▸ Work request:
Your output should be everything below from the line containing "1232x978 pixels." down to the line containing "the search criteria", both ends included, copied exactly, with pictures left out.
(Exercise inputs begins)
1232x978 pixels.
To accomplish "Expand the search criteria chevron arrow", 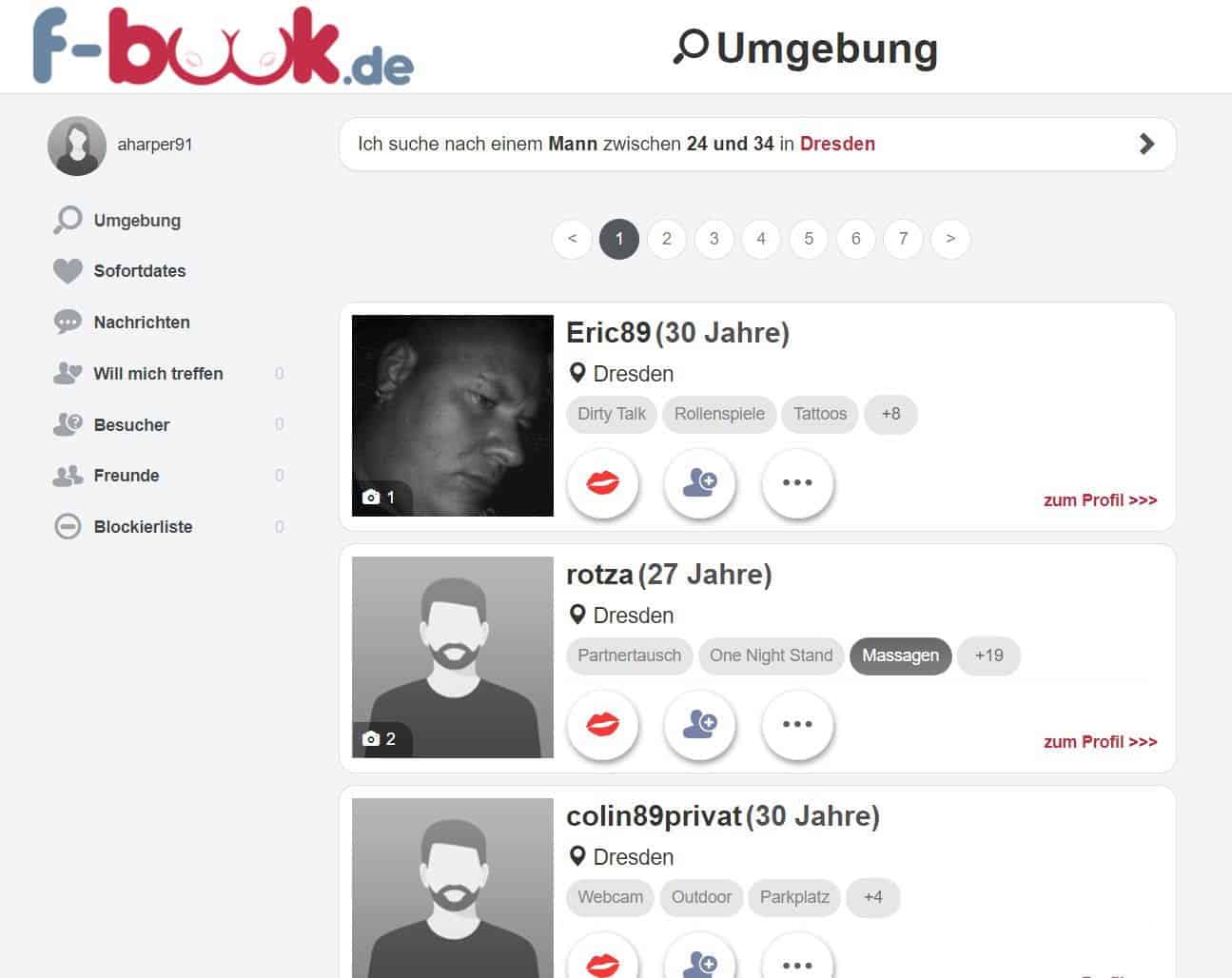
(Exercise inputs ends)
(Exercise inputs begins)
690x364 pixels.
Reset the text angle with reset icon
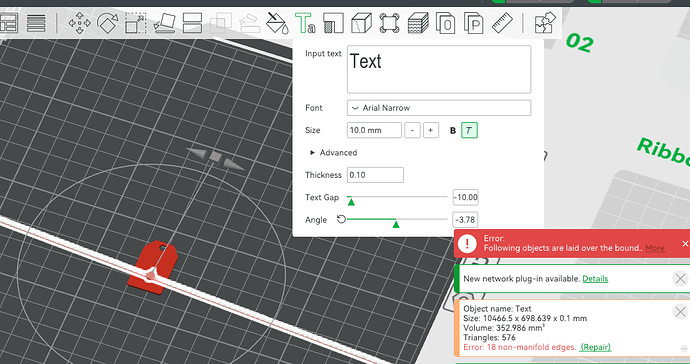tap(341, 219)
(Exercise inputs ends)
(Exercise inputs begins)
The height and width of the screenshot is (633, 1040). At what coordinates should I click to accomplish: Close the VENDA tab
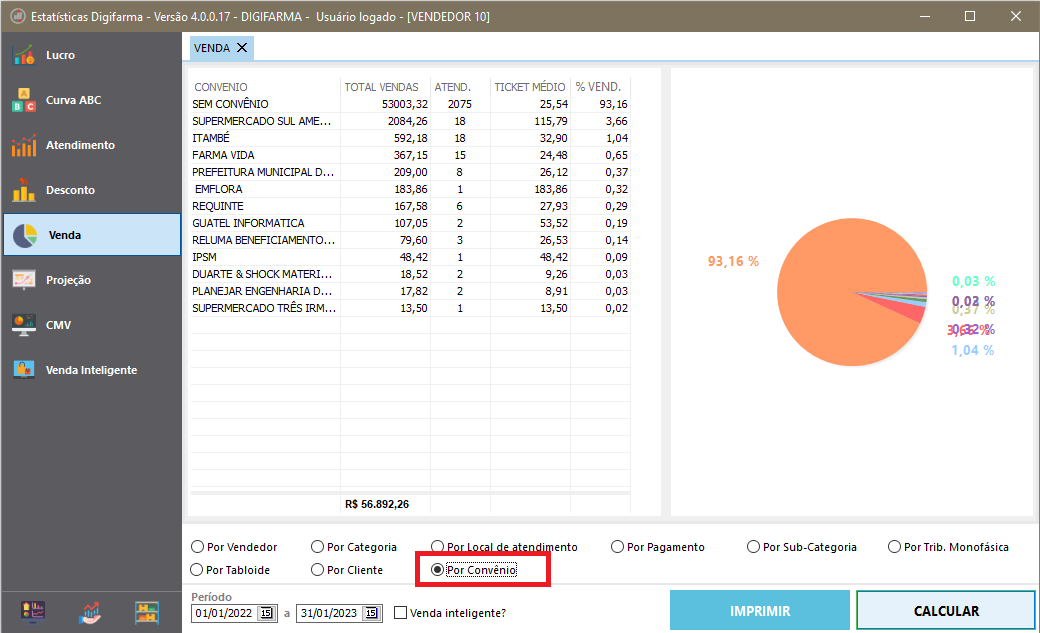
(Exercise inputs ends)
▸ Answer for the task:
1232x978 pixels.
To accomplish "Expand the search criteria chevron arrow", 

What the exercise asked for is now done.